A coin with a diameter of 2.4cm is dropped on edge onto a horizontal surface. The coin starts out with an initial angular speed of 18 rad/s and rolls in a straight line without slipping. If the rotation slows with an angular accleration of magnitude 1.9 rad/s^2, how far does the coin roll before coming to a rest?

Using the equation:

$\displaystyle \omega^{2}=\omega^{2}_{0}+2\alpha \Delta \theta$ where $\displaystyle \omega$ and $\displaystyle \omega_{0}$ are the final and initial angular speeds respectively; $\displaystyle \alpha$ is the angular acceleration; and $\displaystyle \Delta \theta$ is the angular displacement.

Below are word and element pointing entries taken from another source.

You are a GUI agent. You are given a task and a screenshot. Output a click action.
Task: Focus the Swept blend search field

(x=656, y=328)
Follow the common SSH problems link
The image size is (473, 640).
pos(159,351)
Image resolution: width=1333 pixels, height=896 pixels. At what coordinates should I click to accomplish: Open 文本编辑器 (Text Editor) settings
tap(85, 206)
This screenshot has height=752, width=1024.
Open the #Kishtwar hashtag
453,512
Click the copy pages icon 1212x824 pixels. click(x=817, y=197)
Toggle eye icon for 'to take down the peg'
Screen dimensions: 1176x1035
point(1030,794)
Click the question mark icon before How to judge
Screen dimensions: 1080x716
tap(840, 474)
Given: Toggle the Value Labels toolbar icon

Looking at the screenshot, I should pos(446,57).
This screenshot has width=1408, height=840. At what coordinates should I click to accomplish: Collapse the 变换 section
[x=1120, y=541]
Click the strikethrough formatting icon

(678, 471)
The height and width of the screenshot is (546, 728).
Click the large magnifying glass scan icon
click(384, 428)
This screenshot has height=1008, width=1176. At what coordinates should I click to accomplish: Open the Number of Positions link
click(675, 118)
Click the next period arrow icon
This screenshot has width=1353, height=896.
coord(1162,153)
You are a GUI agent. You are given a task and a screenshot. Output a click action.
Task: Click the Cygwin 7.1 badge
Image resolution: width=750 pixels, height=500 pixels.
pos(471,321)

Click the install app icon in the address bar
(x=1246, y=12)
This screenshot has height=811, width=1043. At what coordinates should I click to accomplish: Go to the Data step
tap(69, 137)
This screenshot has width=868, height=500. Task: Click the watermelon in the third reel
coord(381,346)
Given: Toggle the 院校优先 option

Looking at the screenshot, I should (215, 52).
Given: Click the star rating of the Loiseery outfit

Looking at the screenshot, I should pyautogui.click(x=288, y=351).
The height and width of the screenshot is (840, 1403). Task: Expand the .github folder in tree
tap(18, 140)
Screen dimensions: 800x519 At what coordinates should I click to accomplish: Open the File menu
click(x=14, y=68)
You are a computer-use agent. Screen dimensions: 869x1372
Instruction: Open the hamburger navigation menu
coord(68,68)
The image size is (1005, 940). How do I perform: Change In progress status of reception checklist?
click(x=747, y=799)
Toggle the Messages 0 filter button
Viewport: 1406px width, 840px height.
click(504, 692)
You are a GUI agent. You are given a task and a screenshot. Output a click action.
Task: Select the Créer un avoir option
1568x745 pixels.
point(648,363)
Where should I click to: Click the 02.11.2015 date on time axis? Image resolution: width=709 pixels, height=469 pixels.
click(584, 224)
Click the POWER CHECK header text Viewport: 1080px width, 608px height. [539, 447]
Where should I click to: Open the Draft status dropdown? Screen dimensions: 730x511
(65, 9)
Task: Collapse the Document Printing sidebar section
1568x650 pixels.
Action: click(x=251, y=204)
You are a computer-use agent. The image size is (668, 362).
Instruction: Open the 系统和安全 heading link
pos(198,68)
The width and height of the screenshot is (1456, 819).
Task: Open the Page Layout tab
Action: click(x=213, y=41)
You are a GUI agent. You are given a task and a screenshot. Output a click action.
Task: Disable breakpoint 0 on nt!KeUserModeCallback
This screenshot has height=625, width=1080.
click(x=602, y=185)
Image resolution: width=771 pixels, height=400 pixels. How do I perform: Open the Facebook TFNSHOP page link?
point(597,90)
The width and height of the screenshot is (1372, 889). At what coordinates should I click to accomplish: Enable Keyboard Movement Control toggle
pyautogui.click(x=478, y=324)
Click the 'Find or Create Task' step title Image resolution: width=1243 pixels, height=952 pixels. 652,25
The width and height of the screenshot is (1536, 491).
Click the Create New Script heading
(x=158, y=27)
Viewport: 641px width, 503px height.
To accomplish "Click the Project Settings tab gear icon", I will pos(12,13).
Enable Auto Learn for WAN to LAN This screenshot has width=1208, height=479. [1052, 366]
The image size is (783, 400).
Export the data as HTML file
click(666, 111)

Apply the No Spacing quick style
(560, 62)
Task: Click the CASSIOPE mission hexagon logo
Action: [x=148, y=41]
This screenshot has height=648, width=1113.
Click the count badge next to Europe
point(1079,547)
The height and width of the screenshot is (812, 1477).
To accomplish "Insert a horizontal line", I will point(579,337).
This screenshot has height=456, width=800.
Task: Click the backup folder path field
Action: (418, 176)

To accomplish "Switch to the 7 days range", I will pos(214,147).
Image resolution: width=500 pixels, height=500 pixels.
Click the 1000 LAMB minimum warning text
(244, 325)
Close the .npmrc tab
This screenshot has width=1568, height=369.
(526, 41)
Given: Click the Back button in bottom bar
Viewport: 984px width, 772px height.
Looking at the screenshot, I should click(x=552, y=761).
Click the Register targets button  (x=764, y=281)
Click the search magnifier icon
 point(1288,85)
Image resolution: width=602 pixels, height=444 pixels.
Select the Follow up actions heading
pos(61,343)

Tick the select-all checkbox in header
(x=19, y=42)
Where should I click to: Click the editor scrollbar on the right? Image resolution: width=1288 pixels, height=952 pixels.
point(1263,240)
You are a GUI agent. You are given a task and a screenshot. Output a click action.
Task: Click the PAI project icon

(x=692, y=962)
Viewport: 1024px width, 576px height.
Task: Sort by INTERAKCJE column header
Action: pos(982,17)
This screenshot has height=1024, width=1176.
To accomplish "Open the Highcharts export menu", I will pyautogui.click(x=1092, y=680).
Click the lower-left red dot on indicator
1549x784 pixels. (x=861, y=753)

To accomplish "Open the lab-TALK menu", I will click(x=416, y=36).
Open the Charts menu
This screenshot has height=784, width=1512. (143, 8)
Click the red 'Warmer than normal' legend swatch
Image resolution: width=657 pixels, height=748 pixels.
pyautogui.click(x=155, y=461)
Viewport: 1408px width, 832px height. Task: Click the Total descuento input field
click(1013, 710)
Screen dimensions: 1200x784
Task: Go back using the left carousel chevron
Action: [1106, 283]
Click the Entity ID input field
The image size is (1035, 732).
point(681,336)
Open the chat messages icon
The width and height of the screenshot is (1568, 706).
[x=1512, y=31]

$\displaystyle 0=(18)^{2}+2(-1.9)\Delta \theta$

So $\displaystyle \Delta \theta = 85.26 \text{rad}$.

Now $\displaystyle \Delta \theta = \dfrac{\Delta s}{r}$ where $\displaystyle \Delta s$ is the change in arc length and r is the radius.

$\displaystyle 85.26=\dfrac{\Delta s}{0.012}$

So $\displaystyle \Delta s=1.023 \text{m}$. Is this right?